ScroogeVM

ScroogeVM is an oversubscription estimator. It allows cloud scheduler (such as OpenStack) to judge how much resources can be considered as free on each node for new deployments, ending up to dynamically allow more virtual resources than physically available.

How It Works

ScroogeVM divides time through windows (called scope) of an arbitrary length. At the end of each scope, it computes node usage ratio based on percentile and node stability.

ScroogeVM can operate in online or offline mode. On online mode, it fetchs data from an influxDB database. On offline mode, values are retrieved from a json file to enhance portability.

Setup

apt-get update && apt-get install -y git python3 python3.venv
git clone https://github.com/jacquetpi/scroogevm
cd scroogevm/
python3 -m venv venv
source venv/bin/activate
python3 -m pip install -r requirements.txt

Offline mode execution (Compare oversubscription strategies based on dataset)

One may want to compare different computation strategies on a offline setting. We propose traces, a selection of strategies, and a notebook to do so.

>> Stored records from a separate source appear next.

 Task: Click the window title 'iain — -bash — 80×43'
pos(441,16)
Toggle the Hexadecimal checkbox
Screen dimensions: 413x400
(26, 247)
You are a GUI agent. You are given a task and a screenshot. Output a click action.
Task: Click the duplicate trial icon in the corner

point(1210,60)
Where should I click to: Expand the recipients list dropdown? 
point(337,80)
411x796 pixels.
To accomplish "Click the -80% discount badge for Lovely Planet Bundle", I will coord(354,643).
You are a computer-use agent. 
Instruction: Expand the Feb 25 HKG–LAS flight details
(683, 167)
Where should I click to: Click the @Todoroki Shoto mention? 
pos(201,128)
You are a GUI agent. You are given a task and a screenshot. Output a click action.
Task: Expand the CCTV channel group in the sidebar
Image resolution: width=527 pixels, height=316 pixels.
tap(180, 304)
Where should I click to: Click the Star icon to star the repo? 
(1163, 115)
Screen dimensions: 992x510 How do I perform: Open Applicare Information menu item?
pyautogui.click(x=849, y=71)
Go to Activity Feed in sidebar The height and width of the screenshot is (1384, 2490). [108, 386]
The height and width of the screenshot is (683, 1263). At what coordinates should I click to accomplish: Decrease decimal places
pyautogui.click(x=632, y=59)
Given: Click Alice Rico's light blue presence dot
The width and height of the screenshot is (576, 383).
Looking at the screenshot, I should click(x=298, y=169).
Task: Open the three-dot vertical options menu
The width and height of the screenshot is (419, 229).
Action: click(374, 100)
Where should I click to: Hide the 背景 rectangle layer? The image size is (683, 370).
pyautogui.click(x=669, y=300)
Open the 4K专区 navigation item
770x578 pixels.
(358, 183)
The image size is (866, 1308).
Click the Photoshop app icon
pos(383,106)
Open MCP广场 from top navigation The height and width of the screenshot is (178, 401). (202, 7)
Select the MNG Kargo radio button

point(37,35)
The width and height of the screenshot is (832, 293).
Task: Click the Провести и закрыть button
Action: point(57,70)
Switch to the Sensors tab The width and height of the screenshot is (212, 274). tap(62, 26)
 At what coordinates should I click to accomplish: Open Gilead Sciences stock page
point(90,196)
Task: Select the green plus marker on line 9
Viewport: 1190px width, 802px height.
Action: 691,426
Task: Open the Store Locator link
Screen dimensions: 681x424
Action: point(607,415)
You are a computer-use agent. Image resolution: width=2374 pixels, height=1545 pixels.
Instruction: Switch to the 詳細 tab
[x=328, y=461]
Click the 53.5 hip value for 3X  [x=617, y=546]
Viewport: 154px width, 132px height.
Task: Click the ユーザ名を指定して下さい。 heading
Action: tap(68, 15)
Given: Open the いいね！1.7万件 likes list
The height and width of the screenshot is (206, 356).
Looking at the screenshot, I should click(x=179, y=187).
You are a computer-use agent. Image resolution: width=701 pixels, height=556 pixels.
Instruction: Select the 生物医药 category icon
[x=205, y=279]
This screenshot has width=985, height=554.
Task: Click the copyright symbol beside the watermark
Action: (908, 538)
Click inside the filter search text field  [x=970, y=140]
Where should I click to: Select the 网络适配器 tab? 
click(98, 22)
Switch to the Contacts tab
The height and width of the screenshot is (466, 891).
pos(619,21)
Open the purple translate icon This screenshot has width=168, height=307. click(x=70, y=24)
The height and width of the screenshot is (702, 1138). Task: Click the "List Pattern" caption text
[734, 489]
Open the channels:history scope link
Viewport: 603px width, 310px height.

First, retrieve our archive from the external link, move it to the scroogevm directory and unpack traces with :

tar -xJf workload-traces.tar.xz
ls *.json

Second, execute ScroogeVM on one of the traces with different strategies.
Three are available : percentile, doa and greedy (the latest being the computation introduced in our approach).
Implementation can be seen in model/oversubscriptioncomputation.py

From the scroogevm directory, run all three strategies on one trace with the following script:

input="decreasing-workload.json"
output_folder="results-decreasing-workload"
./launchallfromjson.sh "$input" "$output_folder"

input represents one of the json files obtained from our archive.
output_folder will be a directory used to store obtained results. Specified location is later needed for the notebook analysis.
NB: It is a time consuming step (can take more than 1 hour)

Third, to analyse the results, launch the notebook (a jupyter notebook is pre-installed in our requirements):

jupyter notebook

Select scroogevm_analysis.ipynb and execute all cells sequentially

Online mode : Setup complements

More components are needed to evaluate metrics on an online configuration.

Be aware:

On workers node, VMs must run on a QEMU/KVM environment with libvirt available

All python scripts parse environment variables for configuration. Please refer to dotenv for an .env example file.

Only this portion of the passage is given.